Exercise: Rewrite the data from its start through the line that contains "[x=518, y=524]", changing "Instruction" to "Command" and keeping everything else as it is. Give only those lines.

Extracted entries:
————————

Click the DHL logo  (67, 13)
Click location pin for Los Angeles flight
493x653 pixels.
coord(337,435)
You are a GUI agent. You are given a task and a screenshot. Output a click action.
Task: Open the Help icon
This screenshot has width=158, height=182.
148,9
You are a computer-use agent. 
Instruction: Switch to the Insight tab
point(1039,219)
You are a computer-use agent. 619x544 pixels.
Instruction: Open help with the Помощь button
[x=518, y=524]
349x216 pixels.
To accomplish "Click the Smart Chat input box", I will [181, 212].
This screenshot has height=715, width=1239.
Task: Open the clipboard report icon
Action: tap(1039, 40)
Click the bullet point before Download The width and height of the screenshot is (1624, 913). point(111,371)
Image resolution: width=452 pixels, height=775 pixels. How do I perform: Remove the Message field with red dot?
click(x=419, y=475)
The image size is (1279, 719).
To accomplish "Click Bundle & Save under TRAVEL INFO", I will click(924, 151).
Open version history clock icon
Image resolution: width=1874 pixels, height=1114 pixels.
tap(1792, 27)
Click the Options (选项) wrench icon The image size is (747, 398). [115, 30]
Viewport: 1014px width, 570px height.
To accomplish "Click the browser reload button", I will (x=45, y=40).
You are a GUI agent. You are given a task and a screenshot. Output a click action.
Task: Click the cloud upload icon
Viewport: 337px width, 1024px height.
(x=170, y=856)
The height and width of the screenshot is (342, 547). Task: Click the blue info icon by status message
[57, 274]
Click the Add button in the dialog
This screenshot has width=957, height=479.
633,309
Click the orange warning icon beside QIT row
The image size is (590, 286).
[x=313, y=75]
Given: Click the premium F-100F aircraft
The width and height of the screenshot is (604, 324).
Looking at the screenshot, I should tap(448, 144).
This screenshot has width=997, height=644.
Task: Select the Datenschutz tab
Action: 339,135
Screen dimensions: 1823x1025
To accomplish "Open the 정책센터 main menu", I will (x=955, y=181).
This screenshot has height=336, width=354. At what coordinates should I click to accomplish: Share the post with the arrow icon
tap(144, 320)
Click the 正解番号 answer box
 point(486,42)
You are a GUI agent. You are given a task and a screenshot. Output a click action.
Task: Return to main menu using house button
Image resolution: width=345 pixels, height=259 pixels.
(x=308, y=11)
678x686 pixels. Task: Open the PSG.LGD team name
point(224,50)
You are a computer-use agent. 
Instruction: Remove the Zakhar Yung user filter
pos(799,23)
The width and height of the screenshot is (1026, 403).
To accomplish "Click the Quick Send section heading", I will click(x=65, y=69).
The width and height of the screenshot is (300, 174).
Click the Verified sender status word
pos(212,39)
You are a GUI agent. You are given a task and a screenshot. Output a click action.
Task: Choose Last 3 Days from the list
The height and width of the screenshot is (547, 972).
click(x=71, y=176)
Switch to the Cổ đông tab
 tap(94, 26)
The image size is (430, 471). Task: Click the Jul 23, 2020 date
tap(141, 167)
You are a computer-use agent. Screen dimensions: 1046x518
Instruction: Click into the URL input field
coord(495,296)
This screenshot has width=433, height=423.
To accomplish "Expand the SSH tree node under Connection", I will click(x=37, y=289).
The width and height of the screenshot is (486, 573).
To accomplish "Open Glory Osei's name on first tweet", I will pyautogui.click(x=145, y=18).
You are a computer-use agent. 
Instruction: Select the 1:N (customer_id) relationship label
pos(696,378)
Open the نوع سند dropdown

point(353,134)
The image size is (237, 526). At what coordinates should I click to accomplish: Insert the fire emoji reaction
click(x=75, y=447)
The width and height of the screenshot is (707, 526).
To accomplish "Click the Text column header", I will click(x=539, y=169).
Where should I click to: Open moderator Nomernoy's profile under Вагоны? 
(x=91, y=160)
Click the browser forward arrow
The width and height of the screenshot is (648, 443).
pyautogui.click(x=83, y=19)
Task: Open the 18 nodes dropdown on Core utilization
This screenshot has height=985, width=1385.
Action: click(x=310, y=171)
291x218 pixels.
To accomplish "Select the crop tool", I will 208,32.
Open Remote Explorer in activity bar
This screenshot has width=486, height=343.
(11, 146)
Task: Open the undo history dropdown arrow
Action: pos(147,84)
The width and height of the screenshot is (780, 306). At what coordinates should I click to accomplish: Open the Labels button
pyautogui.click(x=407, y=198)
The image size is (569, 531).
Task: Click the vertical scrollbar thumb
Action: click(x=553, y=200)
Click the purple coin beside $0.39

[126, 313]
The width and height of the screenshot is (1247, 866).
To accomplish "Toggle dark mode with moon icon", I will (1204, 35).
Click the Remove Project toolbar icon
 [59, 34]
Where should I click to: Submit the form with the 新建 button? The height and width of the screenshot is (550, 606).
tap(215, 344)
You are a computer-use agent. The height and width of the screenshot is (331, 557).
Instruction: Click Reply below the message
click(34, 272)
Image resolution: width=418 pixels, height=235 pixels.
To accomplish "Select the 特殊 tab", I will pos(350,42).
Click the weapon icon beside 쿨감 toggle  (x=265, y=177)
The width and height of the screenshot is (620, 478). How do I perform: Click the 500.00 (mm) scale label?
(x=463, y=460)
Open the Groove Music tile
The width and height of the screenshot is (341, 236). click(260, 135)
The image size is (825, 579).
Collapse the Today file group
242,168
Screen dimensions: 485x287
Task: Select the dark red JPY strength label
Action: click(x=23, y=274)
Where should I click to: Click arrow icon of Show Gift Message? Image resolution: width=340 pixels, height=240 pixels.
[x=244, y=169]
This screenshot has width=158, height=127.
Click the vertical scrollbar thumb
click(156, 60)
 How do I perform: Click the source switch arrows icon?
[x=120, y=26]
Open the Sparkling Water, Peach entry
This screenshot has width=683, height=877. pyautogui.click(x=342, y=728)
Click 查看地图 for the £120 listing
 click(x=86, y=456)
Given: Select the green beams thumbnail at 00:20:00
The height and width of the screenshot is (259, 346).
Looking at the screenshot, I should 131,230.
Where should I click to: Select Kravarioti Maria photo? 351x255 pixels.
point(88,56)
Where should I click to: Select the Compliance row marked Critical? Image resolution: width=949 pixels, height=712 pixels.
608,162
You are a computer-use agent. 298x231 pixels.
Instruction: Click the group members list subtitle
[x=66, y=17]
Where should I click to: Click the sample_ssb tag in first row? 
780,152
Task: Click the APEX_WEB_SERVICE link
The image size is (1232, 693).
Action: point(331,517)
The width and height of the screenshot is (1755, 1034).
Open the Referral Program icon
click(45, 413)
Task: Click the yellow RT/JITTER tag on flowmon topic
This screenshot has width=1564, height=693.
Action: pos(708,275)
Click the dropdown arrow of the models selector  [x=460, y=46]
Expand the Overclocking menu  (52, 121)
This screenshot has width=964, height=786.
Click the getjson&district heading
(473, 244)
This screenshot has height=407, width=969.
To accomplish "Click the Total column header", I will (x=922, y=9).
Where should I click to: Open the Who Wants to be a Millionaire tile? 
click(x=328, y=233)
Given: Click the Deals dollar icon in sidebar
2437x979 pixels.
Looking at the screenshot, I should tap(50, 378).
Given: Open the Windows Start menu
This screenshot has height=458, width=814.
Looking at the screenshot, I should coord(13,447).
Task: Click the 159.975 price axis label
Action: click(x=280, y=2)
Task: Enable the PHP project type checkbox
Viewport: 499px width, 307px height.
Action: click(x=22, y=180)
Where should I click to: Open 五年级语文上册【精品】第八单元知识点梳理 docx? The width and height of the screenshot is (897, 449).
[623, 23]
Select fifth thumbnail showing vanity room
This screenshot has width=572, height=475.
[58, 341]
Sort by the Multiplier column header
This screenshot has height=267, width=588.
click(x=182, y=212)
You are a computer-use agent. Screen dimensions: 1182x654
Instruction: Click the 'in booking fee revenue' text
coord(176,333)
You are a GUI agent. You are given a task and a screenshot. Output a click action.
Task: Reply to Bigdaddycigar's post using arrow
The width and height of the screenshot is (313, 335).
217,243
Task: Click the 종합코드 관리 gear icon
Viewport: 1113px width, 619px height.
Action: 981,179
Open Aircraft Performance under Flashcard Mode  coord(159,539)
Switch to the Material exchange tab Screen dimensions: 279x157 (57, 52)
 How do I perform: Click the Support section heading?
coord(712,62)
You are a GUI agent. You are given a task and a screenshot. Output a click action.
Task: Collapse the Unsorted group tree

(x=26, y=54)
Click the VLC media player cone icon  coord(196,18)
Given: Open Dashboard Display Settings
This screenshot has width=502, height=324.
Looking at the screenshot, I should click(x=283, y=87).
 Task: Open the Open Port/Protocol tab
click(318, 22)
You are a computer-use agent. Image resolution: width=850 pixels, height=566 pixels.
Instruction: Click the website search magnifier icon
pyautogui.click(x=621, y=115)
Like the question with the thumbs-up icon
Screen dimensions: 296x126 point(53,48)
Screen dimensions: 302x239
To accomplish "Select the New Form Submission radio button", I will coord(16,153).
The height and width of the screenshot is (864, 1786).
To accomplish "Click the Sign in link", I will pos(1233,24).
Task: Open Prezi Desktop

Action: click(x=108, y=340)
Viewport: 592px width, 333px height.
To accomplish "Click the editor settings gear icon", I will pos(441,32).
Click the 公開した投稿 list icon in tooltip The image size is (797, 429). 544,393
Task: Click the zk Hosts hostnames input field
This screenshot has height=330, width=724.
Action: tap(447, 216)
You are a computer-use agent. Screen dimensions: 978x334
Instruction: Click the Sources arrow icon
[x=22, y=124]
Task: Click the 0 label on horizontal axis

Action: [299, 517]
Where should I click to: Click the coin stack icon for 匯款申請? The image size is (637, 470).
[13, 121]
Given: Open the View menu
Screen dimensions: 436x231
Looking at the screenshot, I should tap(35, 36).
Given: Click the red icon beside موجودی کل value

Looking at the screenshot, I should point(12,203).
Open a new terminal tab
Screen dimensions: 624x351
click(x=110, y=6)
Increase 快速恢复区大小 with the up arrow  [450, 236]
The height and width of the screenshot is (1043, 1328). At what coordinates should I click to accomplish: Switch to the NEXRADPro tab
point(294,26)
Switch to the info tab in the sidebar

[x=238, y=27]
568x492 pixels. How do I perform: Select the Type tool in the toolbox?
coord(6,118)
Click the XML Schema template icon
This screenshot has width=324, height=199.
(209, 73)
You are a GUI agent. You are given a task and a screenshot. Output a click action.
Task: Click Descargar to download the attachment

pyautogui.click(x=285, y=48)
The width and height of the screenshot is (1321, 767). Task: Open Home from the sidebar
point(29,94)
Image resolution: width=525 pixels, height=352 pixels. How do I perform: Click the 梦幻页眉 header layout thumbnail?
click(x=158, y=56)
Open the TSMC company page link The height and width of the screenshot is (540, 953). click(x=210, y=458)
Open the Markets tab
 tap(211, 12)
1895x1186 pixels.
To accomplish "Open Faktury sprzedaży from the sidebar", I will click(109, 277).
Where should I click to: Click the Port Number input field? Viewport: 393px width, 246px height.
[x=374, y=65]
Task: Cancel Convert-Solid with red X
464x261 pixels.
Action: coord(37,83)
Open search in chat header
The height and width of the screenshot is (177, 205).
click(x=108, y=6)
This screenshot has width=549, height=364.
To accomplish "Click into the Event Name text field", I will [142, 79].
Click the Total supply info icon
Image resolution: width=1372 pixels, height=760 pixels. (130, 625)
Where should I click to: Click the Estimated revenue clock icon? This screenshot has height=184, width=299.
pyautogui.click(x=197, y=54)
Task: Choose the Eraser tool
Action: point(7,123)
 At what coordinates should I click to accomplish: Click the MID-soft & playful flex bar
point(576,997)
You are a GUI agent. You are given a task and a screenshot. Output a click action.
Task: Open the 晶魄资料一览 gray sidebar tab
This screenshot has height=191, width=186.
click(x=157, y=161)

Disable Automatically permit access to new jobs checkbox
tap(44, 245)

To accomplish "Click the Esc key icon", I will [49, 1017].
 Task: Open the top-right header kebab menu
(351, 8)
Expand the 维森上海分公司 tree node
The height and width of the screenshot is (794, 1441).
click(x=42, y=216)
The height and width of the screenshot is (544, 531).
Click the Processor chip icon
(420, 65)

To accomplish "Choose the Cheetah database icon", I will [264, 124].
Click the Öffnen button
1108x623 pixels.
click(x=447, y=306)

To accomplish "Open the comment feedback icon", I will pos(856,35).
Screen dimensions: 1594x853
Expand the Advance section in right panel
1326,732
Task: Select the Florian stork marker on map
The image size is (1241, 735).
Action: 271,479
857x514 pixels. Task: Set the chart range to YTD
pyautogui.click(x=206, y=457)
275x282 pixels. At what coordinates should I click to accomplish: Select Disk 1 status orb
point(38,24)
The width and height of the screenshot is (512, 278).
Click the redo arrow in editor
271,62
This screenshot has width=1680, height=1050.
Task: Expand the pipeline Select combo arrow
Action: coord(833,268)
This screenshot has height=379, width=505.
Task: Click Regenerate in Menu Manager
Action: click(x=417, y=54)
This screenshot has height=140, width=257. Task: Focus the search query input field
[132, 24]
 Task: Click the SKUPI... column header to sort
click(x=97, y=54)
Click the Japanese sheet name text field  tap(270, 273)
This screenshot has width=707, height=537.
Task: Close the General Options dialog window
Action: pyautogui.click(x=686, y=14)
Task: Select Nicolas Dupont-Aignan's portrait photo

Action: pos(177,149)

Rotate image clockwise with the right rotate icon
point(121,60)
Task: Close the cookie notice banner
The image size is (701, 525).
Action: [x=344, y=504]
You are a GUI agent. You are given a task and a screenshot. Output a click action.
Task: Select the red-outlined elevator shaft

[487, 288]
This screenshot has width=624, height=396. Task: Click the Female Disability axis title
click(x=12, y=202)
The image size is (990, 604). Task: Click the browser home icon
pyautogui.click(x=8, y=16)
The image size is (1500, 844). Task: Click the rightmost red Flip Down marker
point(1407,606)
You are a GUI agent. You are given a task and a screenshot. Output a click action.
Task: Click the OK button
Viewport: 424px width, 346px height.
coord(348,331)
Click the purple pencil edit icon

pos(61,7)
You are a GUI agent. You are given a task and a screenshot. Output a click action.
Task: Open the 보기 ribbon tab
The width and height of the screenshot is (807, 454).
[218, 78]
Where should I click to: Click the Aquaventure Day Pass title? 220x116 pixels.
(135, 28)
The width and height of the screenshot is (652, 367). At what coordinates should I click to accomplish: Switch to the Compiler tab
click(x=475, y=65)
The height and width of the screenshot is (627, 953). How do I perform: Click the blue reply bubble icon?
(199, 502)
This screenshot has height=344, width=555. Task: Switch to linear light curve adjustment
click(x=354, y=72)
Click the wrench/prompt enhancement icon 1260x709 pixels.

————————

Result below:
Click the DHL logo  (67, 13)
Click location pin for Los Angeles flight
493x653 pixels.
coord(337,435)
You are a GUI agent. You are given a task and a screenshot. Output a click action.
Task: Open the Help icon
This screenshot has width=158, height=182.
148,9
You are a computer-use agent. 
Command: Switch to the Insight tab
point(1039,219)
You are a computer-use agent. 619x544 pixels.
Command: Open help with the Помощь button
[x=518, y=524]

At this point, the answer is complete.